Unlike Ali, Noam Chomsky is a serious intellectual force and - contrary to some slurs against him - not an apologist for tyrants. Anybody who thinks about US foreign policy has to read and contemplate his new book, Hegemony or Survival? America's quest for global dominance. Chomsky was one of the first public intellectuals in the US to condemn the horrors of Vietnam, and we would be foolish to discount entirely his arguments now.

The problem with his work, however, derives from the way that Chomsky imputes to US history (since at least Harry Truman) an underlying, undeviating imperialist essence. It is, in his telling, entirely rapacious and malign. In fact, US foreign policy has been complex and contradictory, sometimes benign and sometimes utterly wicked, according to the whims of strategic interest and public opinion. Chomsky cannot admit that ambivalence.

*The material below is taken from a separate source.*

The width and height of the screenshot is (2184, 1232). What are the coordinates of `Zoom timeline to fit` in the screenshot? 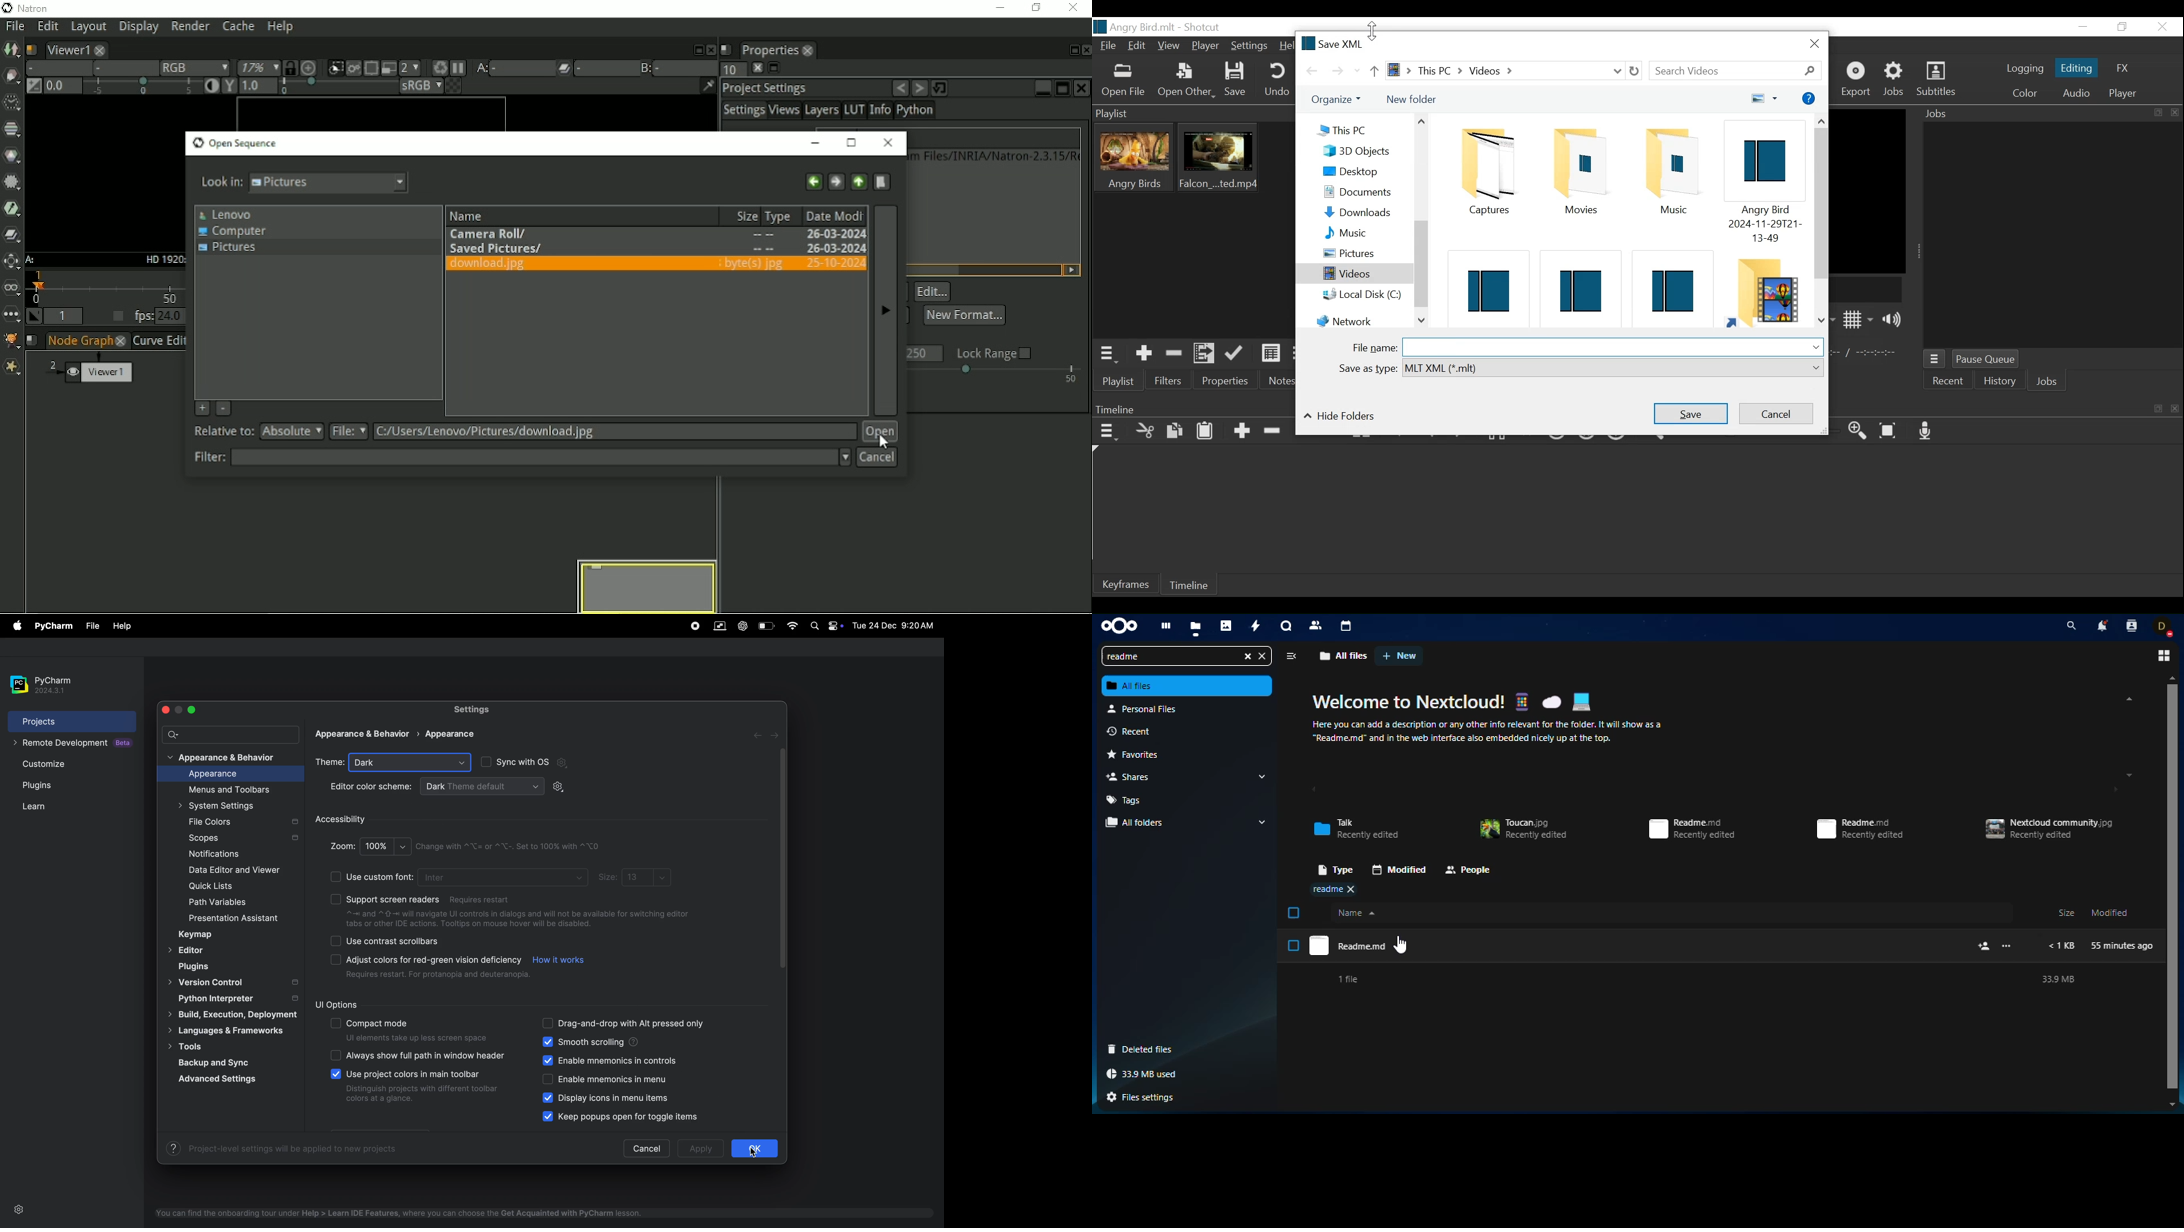 It's located at (1892, 431).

Nowhere in this book does he admit that northern Iraq has been a thriving democracy for the past decade under US military protection. He refers to Europe's extraordinary democratic renaissance under US military protection in just one paragraph and, even then, he is grudging and uncharacteristically unclear.

Chomsky utilises the US ambition for "full spectrum dominance" as evidence that the US is hostile to democracy. His reasoning contains a crucial flaw: the US had full-spectrum dominance over Western Europe and Japan for four decades, and democracy flourished there as never before. He refuses to admit that US foreign policy can evolve and change, or that it can be used to promote democracy as well as tyranny.

He documents the horrors extremely well, and does so bravely in a country that often does not want to hear about its government's crimes. Yet his need to bring all of America's actions in line with its worst behaviour often obscures the truth.

For Chomsky and Ali, the only solution is the complete overthrow of American power and hegemony. I would like, in contrast, to see all that power used for good rather than (as so often) for repression, because we will be waiting a long time for the United States to disappear, and its competitors are even worse. China, anyone?

Neither author can admit that the best and worst of American foreign policy has been showcased in Iraq over the past few decades. We have seen support for a genocidal tyrant, but we have also seen protection of a democratic Kurdish statelet against that same tyrant, thanks to pressure from public opinion. Ideologues of left and right have tended to acknowledge one and ignore the other. We need an intelligent, reflective left perspective that sees both and encourages more of the latter. Sadly, I doubt we will get that from Ali or Chomsky.